Dans ce texte publié par « The Conversation », Annick Louis conclut à propos de Schliemann, « On comprend rapidement que les objets mis à jour par ses fouilles ne peuvent en aucun cas correspondre à des événements susceptibles d’avoir inspiré Homère, qui se seraient déroulés ses découvertes autour de 1180 av. J.-C., alors que la composition de l’Iliade daterait de 730 ou 710 av. J.-C. Néanmoins, les fouilles de Schliemann permirent de découvrir les cultures inconnues, datant de 2550-2300 av. J.-C., et firent rêver le monde d’un passé dont on ignorait jusqu’à l’existence« . Actuellement, la datation des oeuvres d’Homère est énoncée par les spécialistes, au conditionnel, et quoiqu’il en soit, même si elles ont été formées par un individu au 8ème siècle av. J-C, elles sont bien postérieures aux évènements du site trouvé par Schliemann. Un premier récit, un archéo-récit (de la part d’un témoin de la guerre) a pu être repris, transformé, amélioré, par un aède. Mais le lien entre « l’Iliade » et « l’Odyssée », la problématique centrale de la souffrance morale vécue par un guerrier, qui a participé à la guerre et aux massacres, fait douter que ce récit ait pu être élaboré si tardivement. Ce n’est pas parce que nos « radars » historiques ne le perçoivent qu’à partir d’une certaine date, que ce récit n’existait pas antérieurement. Et l’important, c’est ce qu’il narre : une guerre, qui se termine par un populicide/génocide, duquel les crimes et les cris des victimes hantent encore « Ulysse », ce Roi qui est devenu personne, une ombre. Ces récits/poèmes homériques forment ensemble LE plus grand récit/témoignage, d’un crime, historique, de masse. C’est dans le récit qui fait de lui ce héros particulier, paradoxal, l’Odyssée, qu’Ulysse évoque le « cheval de Troie », ce stratagème dont il fut le concepteur, grâce auquel la ville de Troie, qui avait si remarquablement résisté, tombe, et devient la proie d’un populicide et d’un pillage. 

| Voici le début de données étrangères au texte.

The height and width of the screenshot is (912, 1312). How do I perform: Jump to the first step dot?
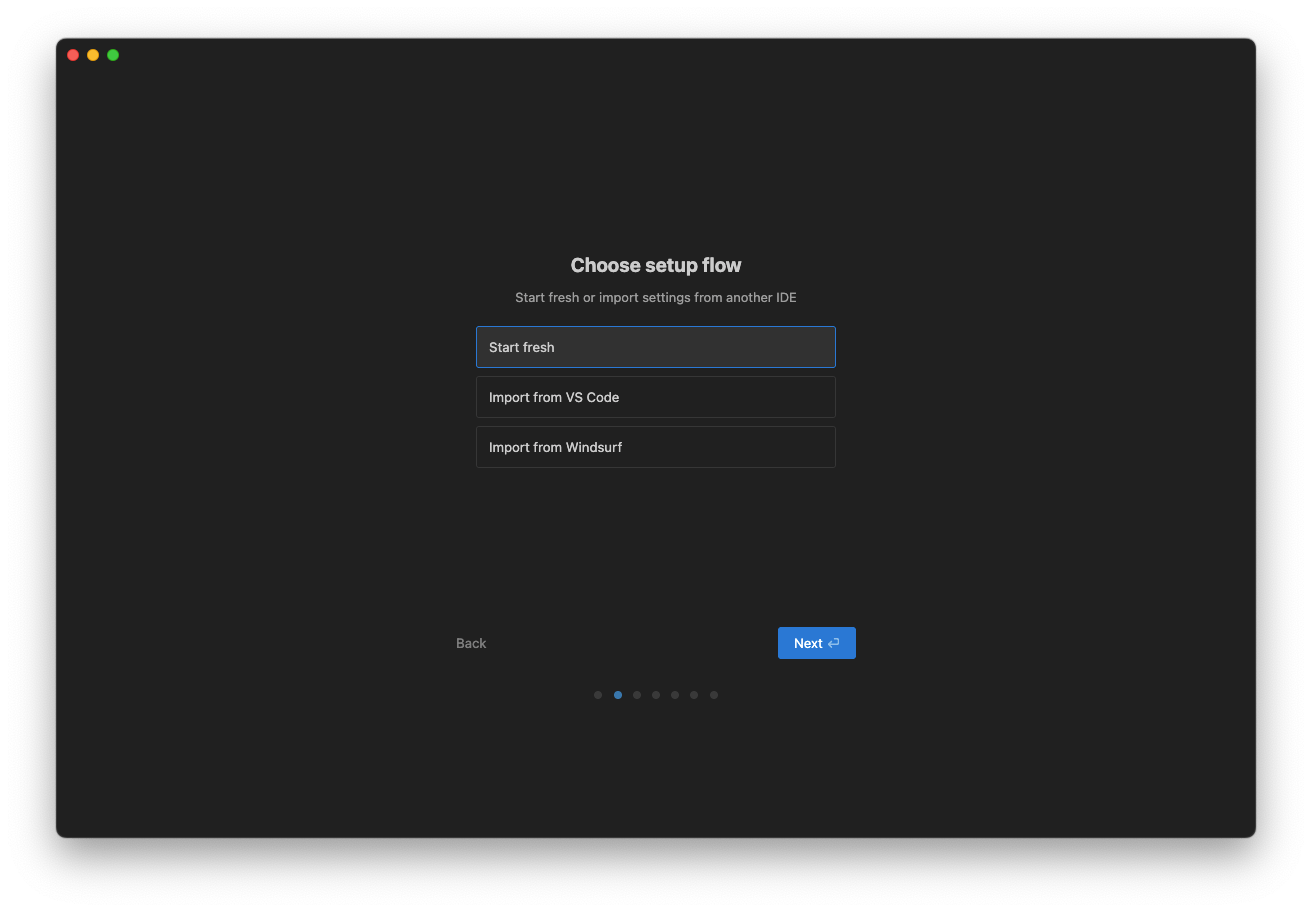pyautogui.click(x=598, y=695)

« Populicide » : le mot mérite d’être justifié, d’autant qu’il est actuellement exploité par un politicien, pour désigner un phénomène inexistant, quand, hélas, il y a eu… Il est strictement équivalent à ce que signifie le terme de « génocide », à savoir l’intention et l’action liée à cette intention, par un groupe/un peuple, d’exterminer un autre groupe/peuple, avec cette différence que l’ampleur de l’intention et de l’action est plus limitée, en l’espèce, à une population urbaine. Hélas, il y a eu de tels crimes de masse, par exemple, contre Carthage, par Rome. 

La population de Troie a subi un populicide. Les Troyens étaient des Hellènes, éoliens. Les assaillants étaient principalement des Achéens, d’autres Hellènes. Cette guerre fut un fratricide. De cette guerre, et de ce crime de masse, il n’y avait pas de photographes, pas de professionnels des télévisions, pas de satellites, mais le propos homérique en est le plus formidable écho, avec des images, fortes.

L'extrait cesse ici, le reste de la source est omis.